Comment Wilders s’est tiré dans le pied?
La défaite de Geert Wilders, lors des dernières législatives aux Pays-Bas, énonce trois profondes vérités. La première, le tsunami populiste qui avait été prédit et qui menaçait les démocraties en Europe a été arrêté aux élections du 15 mars. La deuxième, Geert Wilders s’est avéré incapable d’atteindre le plafond des 20% de sièges, compte tenu qu’il est pratiquement impossible pour un seul parti d’obtenir les 76 sièges requis pour former un gouvernement. Et enfin, la troisième, les Néerlandais ont montré qu’il préfèrent une démocratie libérale plutôt qu’un nationalisme étroit.
Le revers du parti populiste néerlandais est le résultat de quatre facteurs: un taux de participation élevé dû au beau temps, un nombre important de jeunes qui votaient pour la première fois, les mesures énergiques prises par le gouvernement de La Haye lors de la crise avec la Turquie, quatre jours avant les législatives, et l’incapacité de Wilders de véhiculer des idées nouvelles au-delà de ses discours anti-islamiques tenus ces dix dernières années.
La crise turque, avec le président Erdogan, a été une occasion unique pour neutraliser les accusations de Wilders selon lesquelles le gouvernement de La Haye ferait preuve d’une trop grande faiblesse à
l’égard d’Ankara. Et de ce fait, l’attention s’est détournée de la "racaille" marocaine, pour rependre les mots de Wilders, pour se porter sur les Turcs.
Par ailleurs, le débat télévisé entre Wilders et le Premier ministre Mark Rutte a connu plusieurs moments embarrassants pour l’homme politique à la chevelure péroxydée. Alors que le Chef du gouvernement de La Haye le défiait de lui donner des détails concernant sa politique sur le Coran, lui demandant notamment s’il avait l’intention de faire du porte-à-porte pour l'interdire, Wilders a esquivé plusieurs fois la question, qui est restée finalement sans réponse.

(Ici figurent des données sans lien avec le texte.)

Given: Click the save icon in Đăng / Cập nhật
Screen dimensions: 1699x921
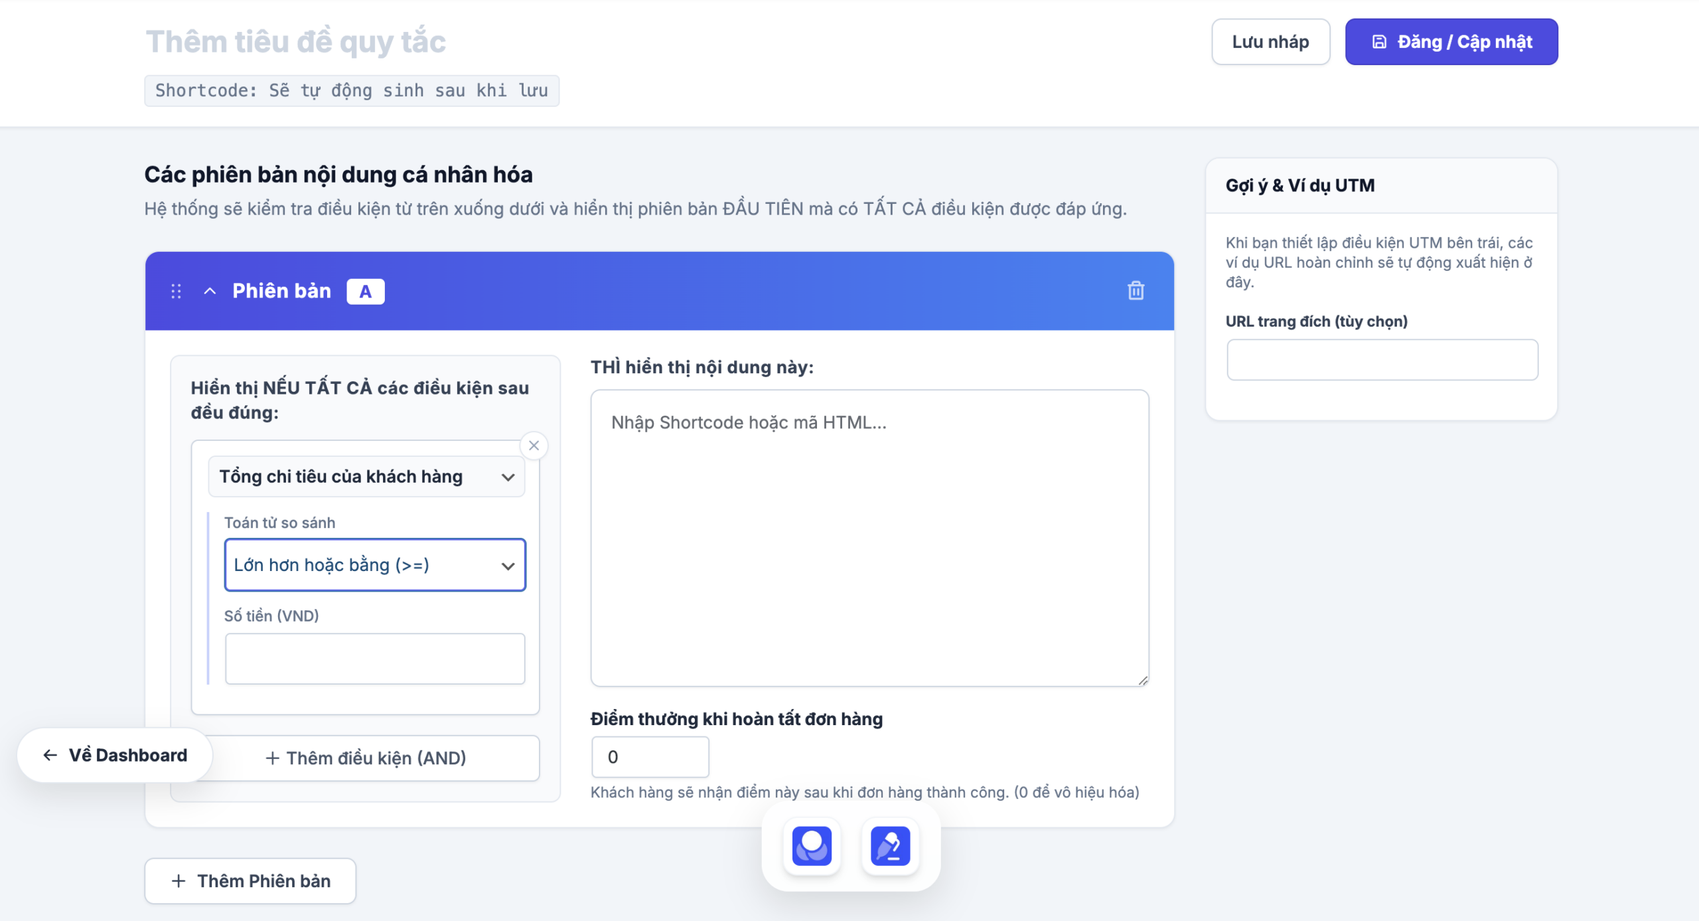Looking at the screenshot, I should (x=1379, y=42).
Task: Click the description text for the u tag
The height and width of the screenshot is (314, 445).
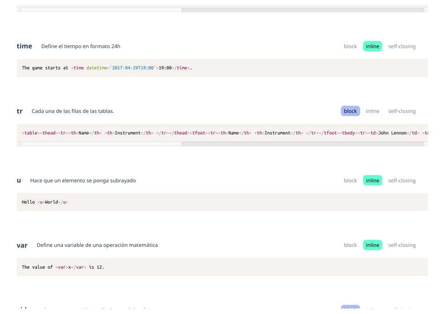Action: click(83, 180)
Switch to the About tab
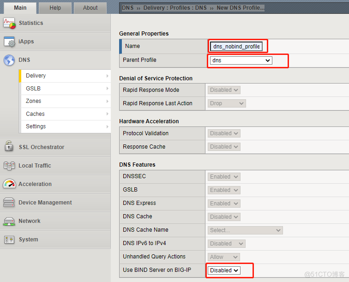 pyautogui.click(x=90, y=8)
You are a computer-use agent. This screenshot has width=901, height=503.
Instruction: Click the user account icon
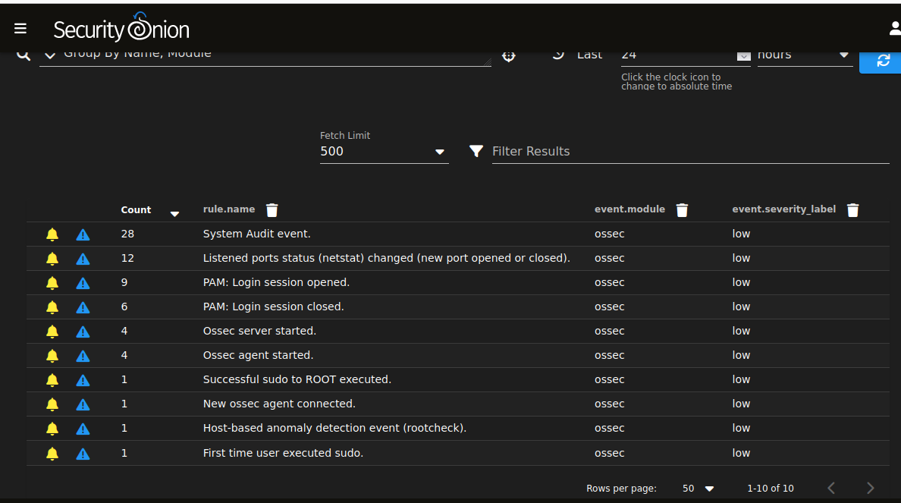(x=894, y=29)
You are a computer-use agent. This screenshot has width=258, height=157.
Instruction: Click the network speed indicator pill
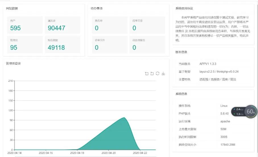tap(238, 112)
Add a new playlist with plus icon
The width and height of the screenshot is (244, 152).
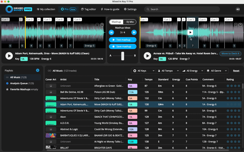[38, 70]
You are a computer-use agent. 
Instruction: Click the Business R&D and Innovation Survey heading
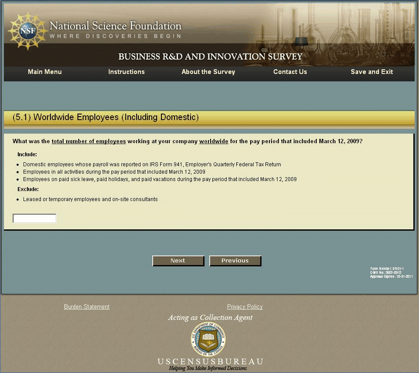[x=210, y=57]
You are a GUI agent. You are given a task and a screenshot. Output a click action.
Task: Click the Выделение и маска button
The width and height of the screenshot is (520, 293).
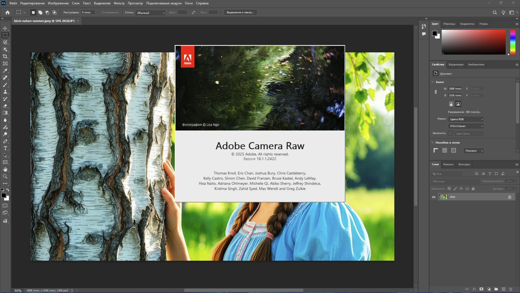point(240,12)
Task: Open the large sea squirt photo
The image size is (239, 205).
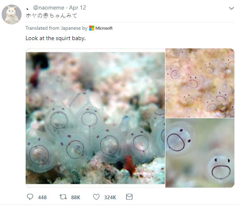Action: [96, 118]
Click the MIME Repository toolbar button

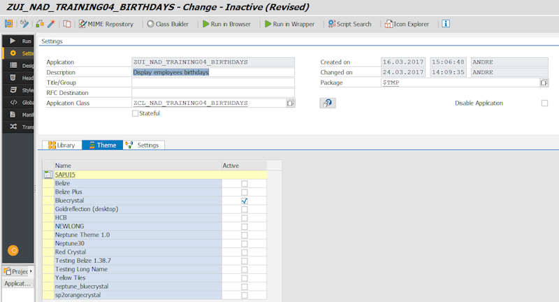[x=106, y=24]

Mark Rutte avait l’intention de dénoncer le bluff de Wilders et il y a réussi. Les deux candidats savent très bien qu’il s’agit d’une non-affaire, étant donné que le Coran peut être trouvé sur n’importe
quel site web, qu’il peut être appris par cœur et récité sans qu’il y ait besoin d’un exemplaire entre les mains. Donc pourquoi avoir une police du Coran?
Enfin, se voyant comme le Donald Trump de l’Europe, Wilders a supposé à tort qu’il n’avait pas besoin d’une campagne pour réussir et que la victoire lui tomberait du ciel. Il avait oublié que les Pays-Bas
connaissent une réalité politique totalement différente de celle des Etats-Unis. Il doit garder à l’esprit le fameux mot néerlandais "nuchterheid", que l’on pourrait traduire par "sobriété" et qui
signifie que, malgré la richesse de la société, les gens doivent continuer à faire preuve de modestie dans leur tenue vestimentaire.

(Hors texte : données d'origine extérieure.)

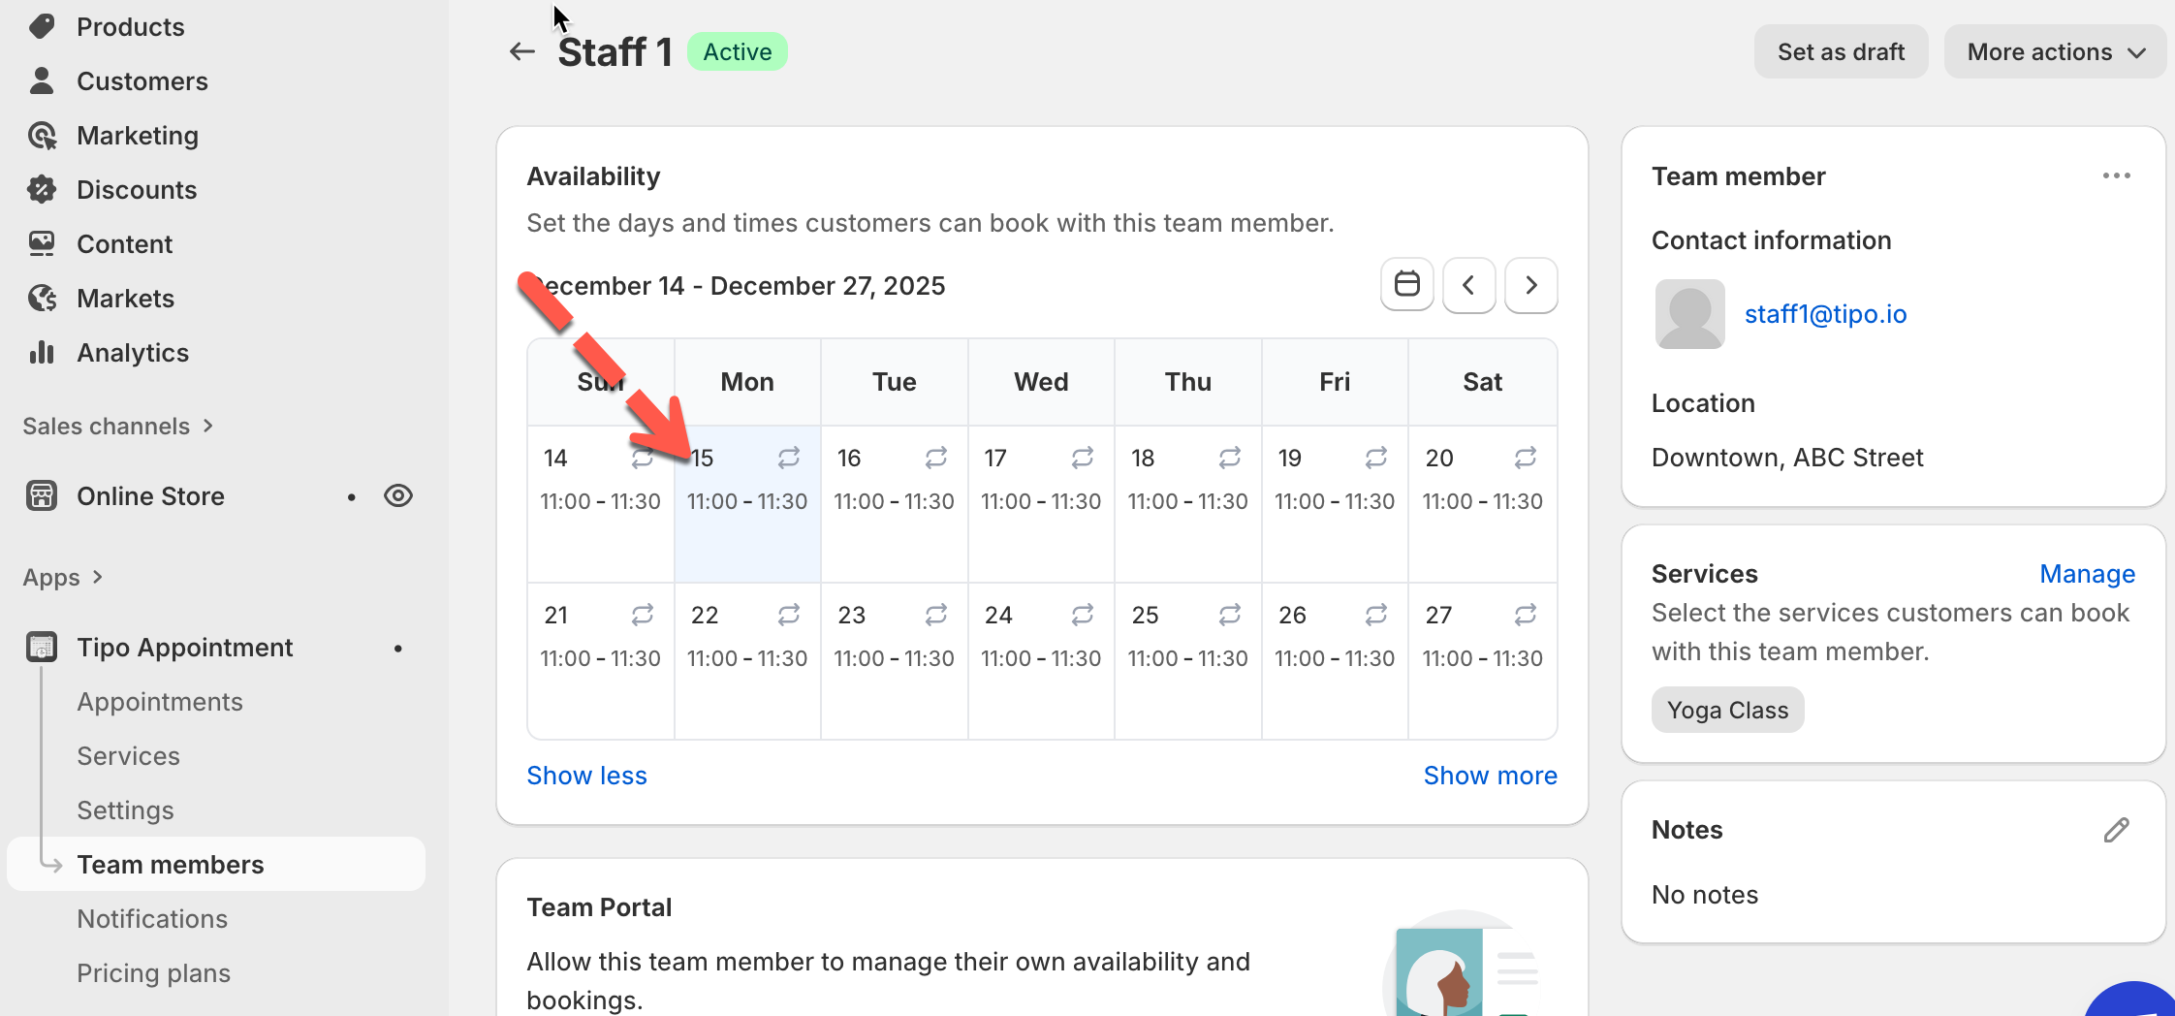
Task: Open the More actions dropdown
Action: point(2055,52)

Seule la reine des Pays-Bas a porté ses bijoux de valeur lors de sa visite à la reine d’Angleterre. En raison d’une campagne pratiquement absente et d’une participation minimale aux débats, Wilders s’est tiré une balle dans le pied. Son histoire est comme un record brisé.
Revenons à la "nuchterheid" ou plutôt à la sobriété néerlandaise qui sous-tend la richesse opulente des peintures des maîtres hollandais. L’attrait qu’exerçait Wilders s’est mis à s’amenuiser en raison de son
message, sa réthorique est ses slogans anti-islamiques qui sont tout simplement contraire à l’esprit néerlanfais. L’histoire de tolérance et de pluralisme religieux des Pays-Bas a prévalu en cette journée d’élections.